Below are entries; output exactly the lines from the one with "Click the copy tag data icon" to the one with "Given: Select the 'digital", both included, and nothing else.

**DATASET CONTENT:**
- Opening Delimiter -

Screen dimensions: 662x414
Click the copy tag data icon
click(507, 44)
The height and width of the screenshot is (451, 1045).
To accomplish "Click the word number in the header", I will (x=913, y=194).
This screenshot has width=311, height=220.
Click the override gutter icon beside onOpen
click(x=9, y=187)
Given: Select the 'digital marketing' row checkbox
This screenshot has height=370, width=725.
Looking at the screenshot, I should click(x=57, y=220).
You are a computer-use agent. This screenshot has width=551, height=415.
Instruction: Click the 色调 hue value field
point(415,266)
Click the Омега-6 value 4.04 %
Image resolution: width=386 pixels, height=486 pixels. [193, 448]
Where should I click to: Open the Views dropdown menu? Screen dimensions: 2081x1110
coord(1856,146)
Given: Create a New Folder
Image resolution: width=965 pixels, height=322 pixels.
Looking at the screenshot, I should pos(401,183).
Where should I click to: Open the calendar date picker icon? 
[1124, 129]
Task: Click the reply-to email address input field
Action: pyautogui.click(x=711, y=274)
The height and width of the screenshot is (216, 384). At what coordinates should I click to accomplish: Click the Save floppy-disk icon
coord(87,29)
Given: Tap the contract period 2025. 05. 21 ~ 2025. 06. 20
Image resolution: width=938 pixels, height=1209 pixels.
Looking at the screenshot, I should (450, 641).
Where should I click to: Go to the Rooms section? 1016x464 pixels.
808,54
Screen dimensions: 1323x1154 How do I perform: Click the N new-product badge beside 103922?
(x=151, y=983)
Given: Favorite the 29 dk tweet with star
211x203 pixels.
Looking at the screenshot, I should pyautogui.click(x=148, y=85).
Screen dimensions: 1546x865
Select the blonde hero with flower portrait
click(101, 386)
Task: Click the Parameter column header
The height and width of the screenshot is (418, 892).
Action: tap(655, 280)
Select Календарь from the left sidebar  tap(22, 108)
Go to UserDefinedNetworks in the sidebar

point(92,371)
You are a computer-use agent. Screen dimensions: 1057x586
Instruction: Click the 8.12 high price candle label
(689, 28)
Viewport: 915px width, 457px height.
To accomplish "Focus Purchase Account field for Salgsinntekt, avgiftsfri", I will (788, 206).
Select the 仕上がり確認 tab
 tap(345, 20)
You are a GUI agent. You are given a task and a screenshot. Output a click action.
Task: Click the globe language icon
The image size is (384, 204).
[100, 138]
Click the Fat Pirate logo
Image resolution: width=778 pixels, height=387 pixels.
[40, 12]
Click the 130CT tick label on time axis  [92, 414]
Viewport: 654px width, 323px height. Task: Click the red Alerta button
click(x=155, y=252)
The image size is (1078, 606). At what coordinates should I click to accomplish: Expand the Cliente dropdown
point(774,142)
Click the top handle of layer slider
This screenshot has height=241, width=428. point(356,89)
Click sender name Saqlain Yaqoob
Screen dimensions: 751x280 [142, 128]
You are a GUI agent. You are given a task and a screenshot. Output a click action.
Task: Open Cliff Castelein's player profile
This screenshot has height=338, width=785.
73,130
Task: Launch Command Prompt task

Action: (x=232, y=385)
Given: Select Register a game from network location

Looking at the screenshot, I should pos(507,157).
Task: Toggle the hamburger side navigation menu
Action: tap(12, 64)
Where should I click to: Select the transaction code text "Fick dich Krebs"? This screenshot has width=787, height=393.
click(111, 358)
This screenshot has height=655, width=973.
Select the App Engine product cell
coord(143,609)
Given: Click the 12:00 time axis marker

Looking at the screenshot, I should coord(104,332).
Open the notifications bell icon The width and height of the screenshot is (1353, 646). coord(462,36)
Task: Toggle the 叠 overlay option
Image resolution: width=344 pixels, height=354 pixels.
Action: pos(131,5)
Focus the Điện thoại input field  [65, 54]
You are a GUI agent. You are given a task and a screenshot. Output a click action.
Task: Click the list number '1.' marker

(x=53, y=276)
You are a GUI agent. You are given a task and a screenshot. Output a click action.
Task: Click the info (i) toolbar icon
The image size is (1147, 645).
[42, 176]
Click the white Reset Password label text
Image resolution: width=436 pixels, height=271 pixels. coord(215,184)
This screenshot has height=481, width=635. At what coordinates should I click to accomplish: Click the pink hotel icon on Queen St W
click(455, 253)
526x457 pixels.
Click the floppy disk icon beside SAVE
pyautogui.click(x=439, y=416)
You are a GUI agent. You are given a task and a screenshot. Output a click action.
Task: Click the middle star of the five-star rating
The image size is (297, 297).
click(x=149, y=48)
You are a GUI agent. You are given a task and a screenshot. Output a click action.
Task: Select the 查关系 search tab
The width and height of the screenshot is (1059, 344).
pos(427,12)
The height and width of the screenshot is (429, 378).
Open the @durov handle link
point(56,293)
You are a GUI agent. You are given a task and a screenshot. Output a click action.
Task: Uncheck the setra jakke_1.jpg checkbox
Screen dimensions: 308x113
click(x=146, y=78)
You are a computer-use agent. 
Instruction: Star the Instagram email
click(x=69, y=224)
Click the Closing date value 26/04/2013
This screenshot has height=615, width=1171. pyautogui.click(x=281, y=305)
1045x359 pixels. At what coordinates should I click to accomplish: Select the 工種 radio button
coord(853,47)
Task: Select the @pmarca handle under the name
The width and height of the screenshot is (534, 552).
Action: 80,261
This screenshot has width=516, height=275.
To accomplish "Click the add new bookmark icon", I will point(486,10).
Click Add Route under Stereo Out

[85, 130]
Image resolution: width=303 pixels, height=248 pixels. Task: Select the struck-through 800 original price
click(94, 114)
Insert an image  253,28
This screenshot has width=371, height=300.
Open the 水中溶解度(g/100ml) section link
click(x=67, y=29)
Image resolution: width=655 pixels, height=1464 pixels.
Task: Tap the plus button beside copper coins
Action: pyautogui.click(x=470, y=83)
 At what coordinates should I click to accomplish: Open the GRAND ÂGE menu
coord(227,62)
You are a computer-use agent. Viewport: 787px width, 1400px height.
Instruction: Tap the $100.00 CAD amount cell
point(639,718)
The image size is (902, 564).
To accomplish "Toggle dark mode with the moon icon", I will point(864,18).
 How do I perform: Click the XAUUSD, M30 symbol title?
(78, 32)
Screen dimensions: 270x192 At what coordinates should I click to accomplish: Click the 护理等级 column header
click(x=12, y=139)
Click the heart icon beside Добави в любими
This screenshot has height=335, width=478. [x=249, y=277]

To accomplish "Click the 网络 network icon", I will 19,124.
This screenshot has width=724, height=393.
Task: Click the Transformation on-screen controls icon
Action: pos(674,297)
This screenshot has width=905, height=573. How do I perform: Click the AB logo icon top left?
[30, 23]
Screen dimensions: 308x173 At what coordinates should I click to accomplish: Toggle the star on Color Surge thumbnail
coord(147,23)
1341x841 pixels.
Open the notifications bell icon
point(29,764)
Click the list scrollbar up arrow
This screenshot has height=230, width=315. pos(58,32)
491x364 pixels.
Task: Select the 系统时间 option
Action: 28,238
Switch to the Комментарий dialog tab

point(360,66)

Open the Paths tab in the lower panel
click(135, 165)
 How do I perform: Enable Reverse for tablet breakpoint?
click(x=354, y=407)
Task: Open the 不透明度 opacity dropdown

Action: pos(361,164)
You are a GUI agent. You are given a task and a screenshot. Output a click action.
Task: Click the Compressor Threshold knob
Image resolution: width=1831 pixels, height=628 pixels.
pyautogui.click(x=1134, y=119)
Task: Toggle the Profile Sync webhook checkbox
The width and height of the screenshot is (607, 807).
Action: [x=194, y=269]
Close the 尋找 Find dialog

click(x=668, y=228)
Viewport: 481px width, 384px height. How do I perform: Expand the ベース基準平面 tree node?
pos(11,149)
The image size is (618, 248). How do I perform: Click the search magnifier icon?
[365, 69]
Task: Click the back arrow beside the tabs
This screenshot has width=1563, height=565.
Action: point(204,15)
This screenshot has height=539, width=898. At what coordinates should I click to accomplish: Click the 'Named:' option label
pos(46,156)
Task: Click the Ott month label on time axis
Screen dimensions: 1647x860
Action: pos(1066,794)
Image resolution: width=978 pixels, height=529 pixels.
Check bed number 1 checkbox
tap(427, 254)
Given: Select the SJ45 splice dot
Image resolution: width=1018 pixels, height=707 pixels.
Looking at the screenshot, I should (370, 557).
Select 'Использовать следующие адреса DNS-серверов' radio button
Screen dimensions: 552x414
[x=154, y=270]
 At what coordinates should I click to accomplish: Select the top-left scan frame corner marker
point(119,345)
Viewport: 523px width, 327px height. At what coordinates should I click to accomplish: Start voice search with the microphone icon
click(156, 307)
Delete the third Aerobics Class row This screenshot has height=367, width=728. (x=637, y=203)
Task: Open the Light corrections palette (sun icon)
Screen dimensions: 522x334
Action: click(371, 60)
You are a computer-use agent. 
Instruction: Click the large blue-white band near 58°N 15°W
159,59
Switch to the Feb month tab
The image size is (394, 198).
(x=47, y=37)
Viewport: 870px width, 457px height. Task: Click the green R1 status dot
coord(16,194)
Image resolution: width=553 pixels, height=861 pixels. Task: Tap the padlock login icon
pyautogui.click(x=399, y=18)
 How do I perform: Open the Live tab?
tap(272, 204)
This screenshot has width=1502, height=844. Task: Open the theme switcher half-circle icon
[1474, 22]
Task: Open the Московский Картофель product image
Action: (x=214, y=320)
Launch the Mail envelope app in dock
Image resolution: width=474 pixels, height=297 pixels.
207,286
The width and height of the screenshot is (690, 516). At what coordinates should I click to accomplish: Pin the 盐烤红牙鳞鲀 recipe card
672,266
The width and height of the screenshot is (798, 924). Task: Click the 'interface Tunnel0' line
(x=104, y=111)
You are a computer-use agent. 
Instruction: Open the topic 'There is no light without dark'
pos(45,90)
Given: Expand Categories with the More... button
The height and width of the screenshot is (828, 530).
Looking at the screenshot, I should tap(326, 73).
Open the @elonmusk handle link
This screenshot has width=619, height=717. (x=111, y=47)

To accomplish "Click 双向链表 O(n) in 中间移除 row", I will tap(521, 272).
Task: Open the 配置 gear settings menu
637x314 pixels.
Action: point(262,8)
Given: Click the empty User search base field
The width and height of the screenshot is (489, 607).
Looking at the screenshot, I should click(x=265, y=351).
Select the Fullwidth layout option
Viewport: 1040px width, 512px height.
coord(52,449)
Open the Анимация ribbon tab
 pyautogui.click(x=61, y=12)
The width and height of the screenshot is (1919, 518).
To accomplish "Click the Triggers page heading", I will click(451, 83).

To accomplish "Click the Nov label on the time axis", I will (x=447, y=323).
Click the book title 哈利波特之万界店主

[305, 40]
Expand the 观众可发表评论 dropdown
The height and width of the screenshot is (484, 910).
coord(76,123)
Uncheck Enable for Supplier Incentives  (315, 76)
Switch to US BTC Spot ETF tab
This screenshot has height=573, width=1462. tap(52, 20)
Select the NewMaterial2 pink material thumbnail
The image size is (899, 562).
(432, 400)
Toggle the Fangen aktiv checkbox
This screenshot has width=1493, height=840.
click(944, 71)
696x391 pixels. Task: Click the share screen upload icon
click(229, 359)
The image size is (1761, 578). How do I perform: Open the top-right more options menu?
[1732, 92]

- Closing Delimiter -

**RESPONSE TO THIS EXERCISE:**
Click the copy tag data icon
click(507, 44)
The height and width of the screenshot is (451, 1045).
To accomplish "Click the word number in the header", I will (x=913, y=194).
This screenshot has width=311, height=220.
Click the override gutter icon beside onOpen
click(x=9, y=187)
Given: Select the 'digital marketing' row checkbox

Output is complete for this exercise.